The three of them have started a furniture business ever since. The place of Mr. Ahmad-boss Father who was in Sumenep-as the production, Father and his parents Mas Farhan as the buyer who then marketed. Father in Bangkalan, Mrs Rasti and Mr Faridzi in Surabaya. Even not infrequently there are bookers who cross districts and provinces.
And, yes .. alhamdulillah. Their efforts are going well. Of course thanks to the hard work of the three parties, accompanied by the destiny of the Almighty. One of the proofs is Dad. Since working with his parents Mas Farhan and Pak Ahmad, he often went back and forth Sumenep-Bangkalan, Bangkalan-Surabaya, even out of town to earn sustenance to support us. Really, Dad's sacrifice was so great.
"Dad, you're not tired of going back and forth?" I asked once I had a chance to chat with him.
He smiled gently at me.

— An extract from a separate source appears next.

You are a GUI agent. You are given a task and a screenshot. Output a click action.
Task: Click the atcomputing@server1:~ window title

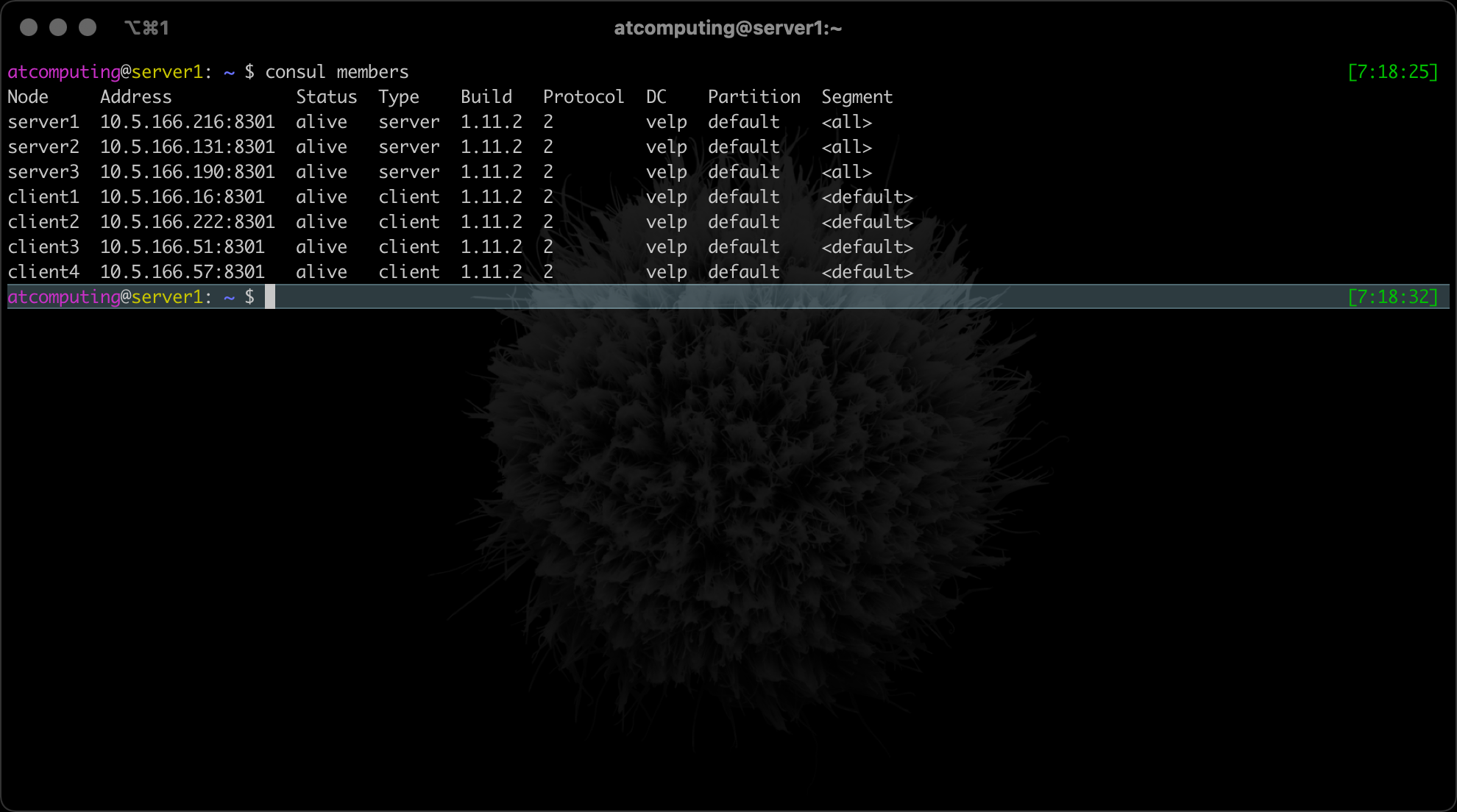[x=728, y=28]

His gaze is always calm. The man looked at me affectionately. "The smile that rises on the lips of your children when what they want is realized, pays for all the tired Dad, son."
I kept quiet about Dad's words. At that time I realized the look of fatigue on Dad's face, but he could still show a smile and not show his fatigue in front of us.
"As long as I can work, I'll work hard for you. Especially you."
"Why is that, Dad?"
"You are different from your other brothers. When they demand a lot of money from Dad, you choose to be quiet. You have many desires too."
"Dad will do anything for Daddy's kids."
My crying became increasingly uncontrollable as my memory stopped at Dad's statement. I looked at his face which still looked calm in his rest.
God, can I see him sad? What was his condition when he knew the state of his child's household was not healthy from the beginning?
...***...
Thank God, finally updated too. Sorry, yes. Kinda late. Two days ago there were some obstacles that made me unable to update. But calm. I've got some drafts to replace the one yesterday. Don't get tired of waiting for this story, yeah.
Don't forget the likes, votes and comments. I am happy, and thank you to those who have supported me by giving likes, votes and comments. 💙💙
Sweet greetings from the sweet author. Hehe.